-- Exercise text follows --

RFC 1845: shared-from-slice

libs (slice | collections | dst)

Summary

This is an RFC to add the APIs: From<&[T]> for Rc<[T]> where T: Clone or T: Copy as well as From<&str> for Rc<str>. In addition: From<Vec<T>> for Rc<[T]> and From<Box<T: ?Sized>> for Rc<T> will be added.

Identical APIs will also be added for Arc.

Motivation

Caching and string interning

These, and especially the latter - i.e: From<&str>, trait implementations of From are useful when dealing with any form of caching of slices.

This especially applies to controllable string interning, where you can cheaply cache strings with a construct such as putting Rcs into HashSets, i.e: HashSet<Rc<str>>.

An example of string interning:

#![feature(ptr_eq)]
#![feature(shared_from_slice)]
use std::rc::Rc;
use std::collections::HashSet;
use std::mem::drop;

fn cache_str(cache: &mut HashSet<Rc<str>>, input: &str) -> Rc<str> {
     // If the input hasn't been cached, do it:
     if !cache.contains(input) {
         cache.insert(input.into());
     }

    // Retrieve the cached element.
    cache.get(input).unwrap().clone()
}

let first   = "hello world!";
let second  = "goodbye!";
let mut set = HashSet::new();

// Cache the slices:
let rc_first  = cache_str(&mut set, first);
let rc_second = cache_str(&mut set, second);
let rc_third  = cache_str(&mut set, second);

// The contents match:
assert_eq!(rc_first.as_ref(),  first);
assert_eq!(rc_second.as_ref(), second);
assert_eq!(rc_third.as_ref(),  rc_second.as_ref());

// It was cached:
assert_eq!(set.len(), 2);
drop(set);
assert_eq!(Rc::strong_count(&rc_first),  1);
assert_eq!(Rc::strong_count(&rc_second), 2);
assert_eq!(Rc::strong_count(&rc_third),  2);
assert!(Rc::ptr_eq(&rc_second, &rc_third));

One could imagine a scenario where you have an AST with string literals that gets repeated a lot in it. For example, namespaces in XML documents tends to be repeated many times.

The tendril crate does one form of interning:

Buffer sharing is accomplished through thread-local (non-atomic) reference counting

It is useful to provide an implementation of From<&[T]> as well, and not just for &str, because one might deal with non-utf8 strings, i.e: &[u8]. One could potentially reuse this for Path, OsStr.

Safe abstraction for unsafe code.

Providing these implementations in the current state of Rust requires substantial amount of unsafe code. Therefore, for the sake of confidence in that the implementations are safe - it is best done in the standard library.

-- Exercise text concluded --

*Study questions*.
a) Name every variable that a `let` statement binds in the code example of the shared-from-slice RFC.
b) Print the portion of the shared-from-slice RFC that opens with the words containing "The tendril crate" and closes with "the standard library.".

-- Data section follows --

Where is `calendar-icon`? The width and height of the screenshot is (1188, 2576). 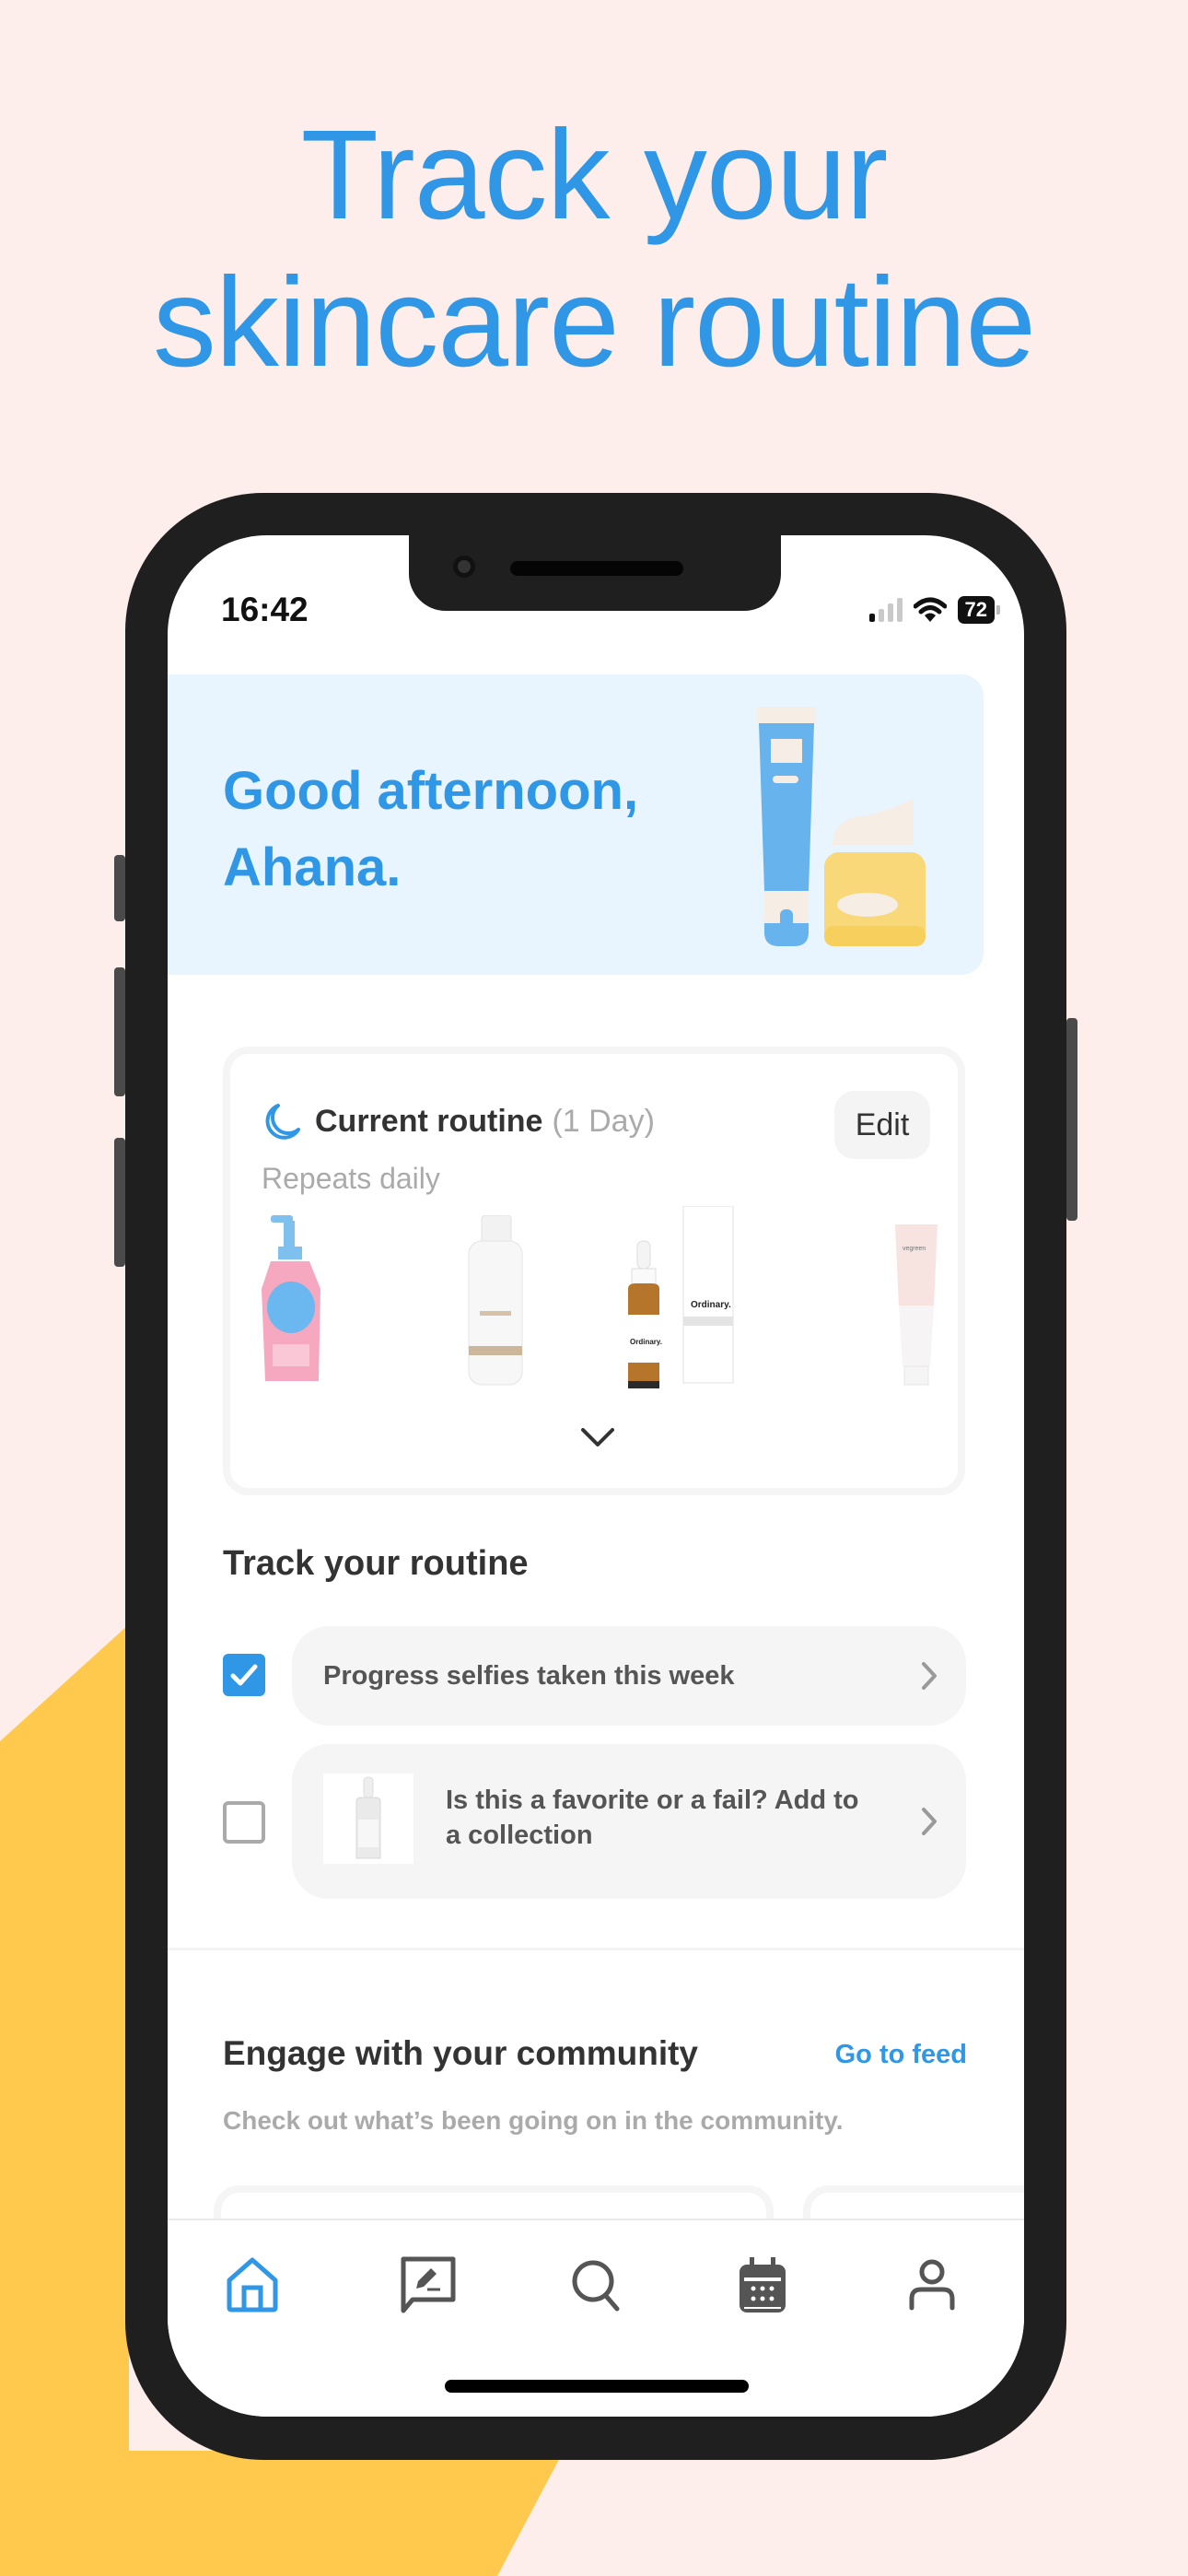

-- Data section concluded --

*Answers to the exercises*.
a) first, second, set, rc_first, rc_second, rc_third

b)
The tendril crate does one form of interning:

Buffer sharing is accomplished through thread-local (non-atomic) reference counting

It is useful to provide an implementation of From<&[T]> as well, and not just for &str, because one might deal with non-utf8 strings, i.e: &[u8]. One could potentially reuse this for Path, OsStr.

Safe abstraction for unsafe code.

Providing these implementations in the current state of Rust requires substantial amount of unsafe code. Therefore, for the sake of confidence in that the implementations are safe - it is best done in the standard library.